All implementations exit 0 on pass, 1 on any failure — safe to use in CI.

Render-Safe Verification

For text-like artifacts (code, configuration, prompts, scripts), digest validation and signature validation may both succeed while the artifact still fails trust policy due to misleading or non-obvious rendering characteristics. A signed, hash-valid artifact is not necessarily safe to trust at face value.

Trusted bytes are not the same thing as trusted appearance.

In March 2026, the Glassworm campaign used invisible Unicode variation selectors to hide malicious payloads in code that passed every code review and signature check.

Recommended verification order

  1. Fetch the artifact
  2. Verify provenance and signature (L2+)
  3. Verify digest matches subject.digest
  4. Run rendering/visibility analysis
  5. Apply policy (pass / warn / fail)
  6. Trust or reject

Optional analysis.rendering extension

Makoto defines an optional, non-breaking extension for text-like artifacts. Producers may emit this block and verifiers may policy-check it. Makoto strongly recommends it for any artifact where render-review trust matters.

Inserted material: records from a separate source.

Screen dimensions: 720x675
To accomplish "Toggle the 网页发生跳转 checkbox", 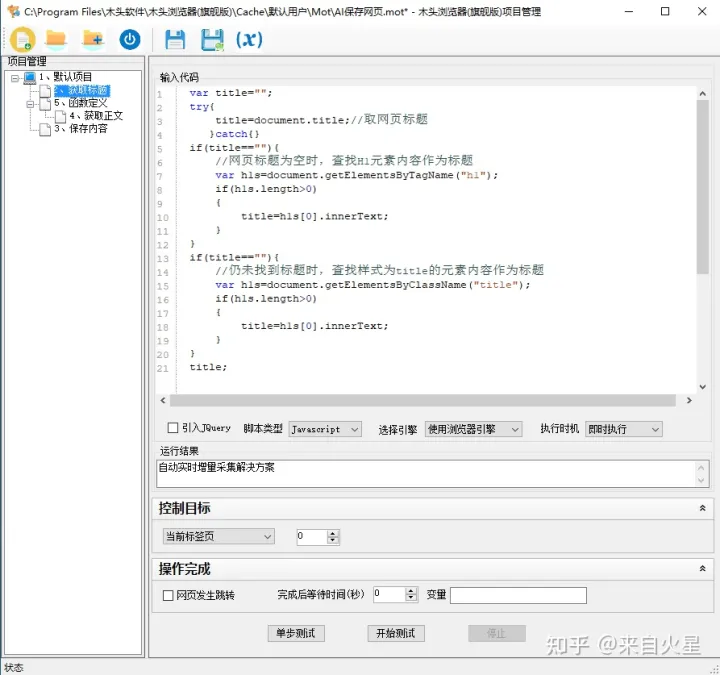I will click(168, 595).
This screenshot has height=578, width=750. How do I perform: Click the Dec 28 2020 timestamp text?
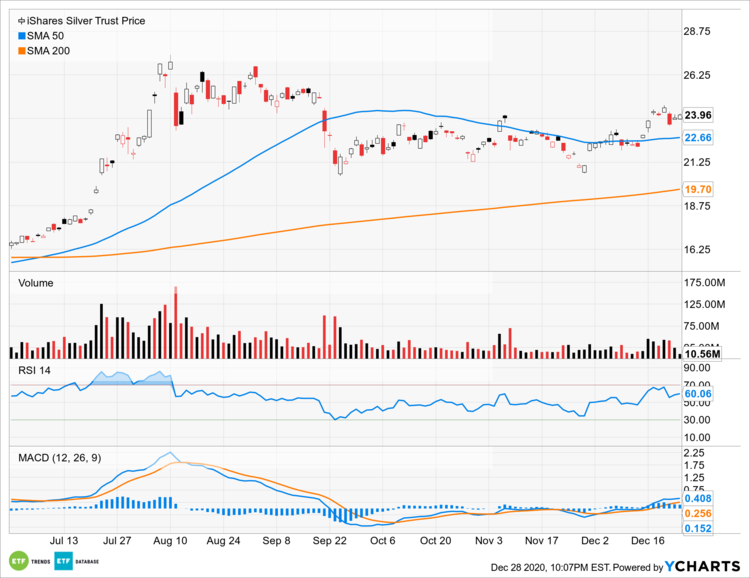[545, 568]
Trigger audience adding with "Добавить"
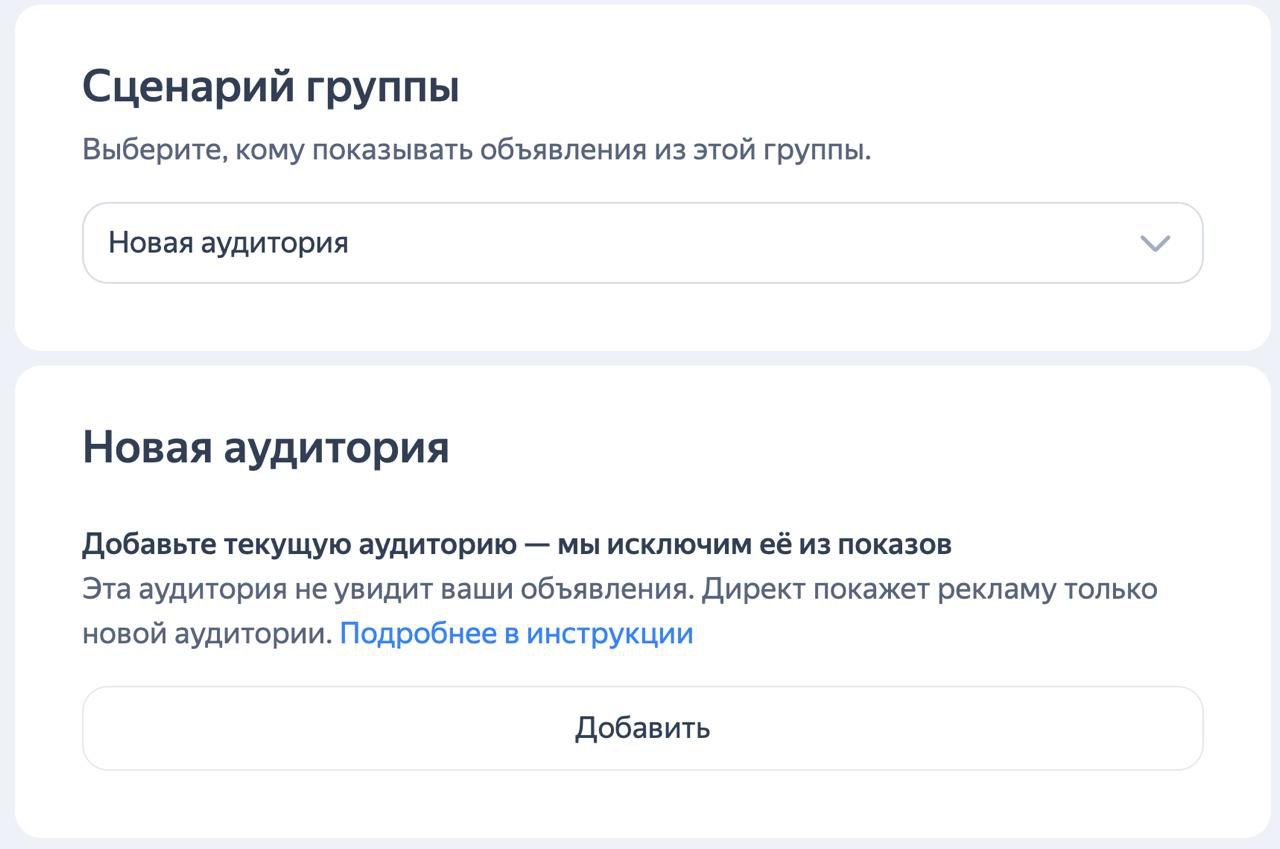Screen dimensions: 1280x849 pos(641,728)
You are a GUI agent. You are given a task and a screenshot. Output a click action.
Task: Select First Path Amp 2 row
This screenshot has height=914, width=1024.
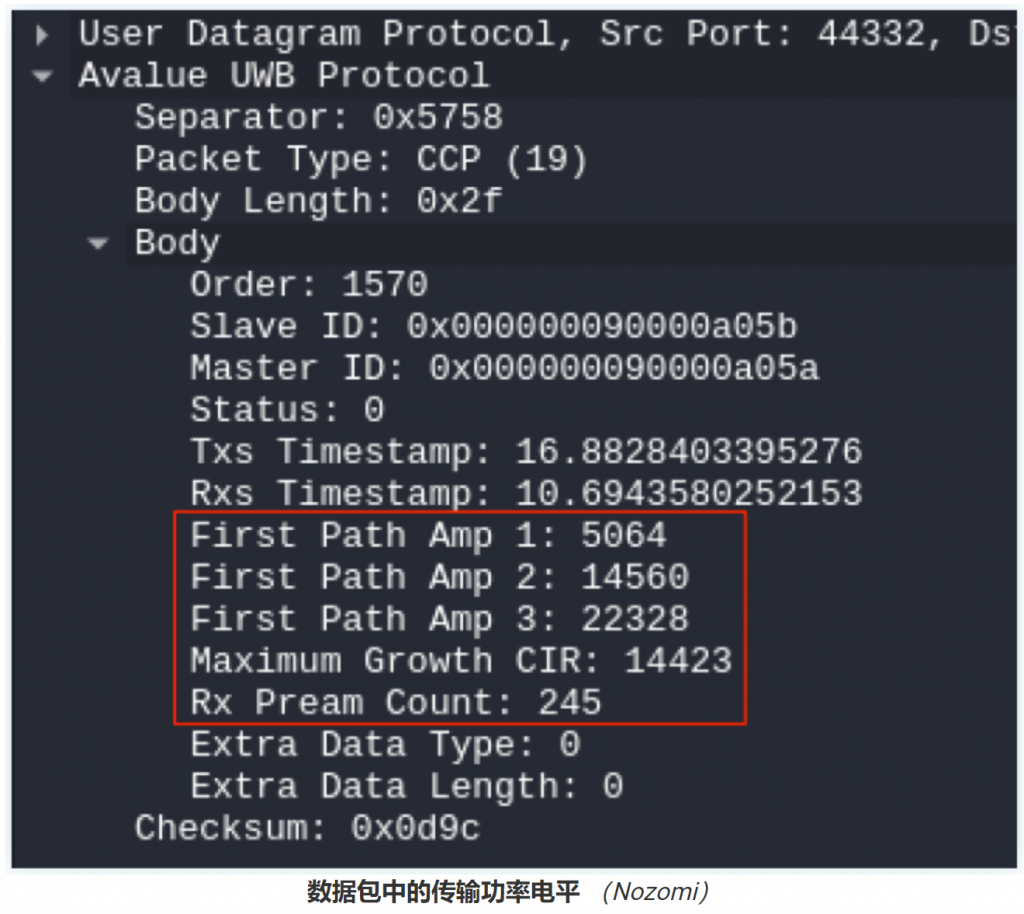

analysis.rendering schema 
{
  "analysis": {
    "rendering": {
      "scanner": {
        "name": "makoto-text-visibility",
        "version": "0.1.0"
      },
      "normalization": "NFC",
      "contains_invisible_codepoints": true,
      "families": ["variation_selectors"],
      "ranges": ["U+FE00-U+FE0F", "U+E0100-U+E01EF"],
      "counts": {
        "total_codepoints": 412,
        "invisible_codepoints": 91
      },
      "patterns": [
        {
          "id": "decode-then-execute",
          "severity": "high",
          "matched": false
        }
      ],
      "verdict": "fail"
    }
  }
}

Terminology note

The specific character ranges discussed in the March 2026 attack are Unicode variation selectors: U+FE00–U+FE0F (Variation Selectors) and U+E0100–U+E01EF (Variation Selectors Supplement). Documentation may use plain-English language like “invisible Unicode” for accessibility, but these exact ranges should not be mislabeled as private-use characters.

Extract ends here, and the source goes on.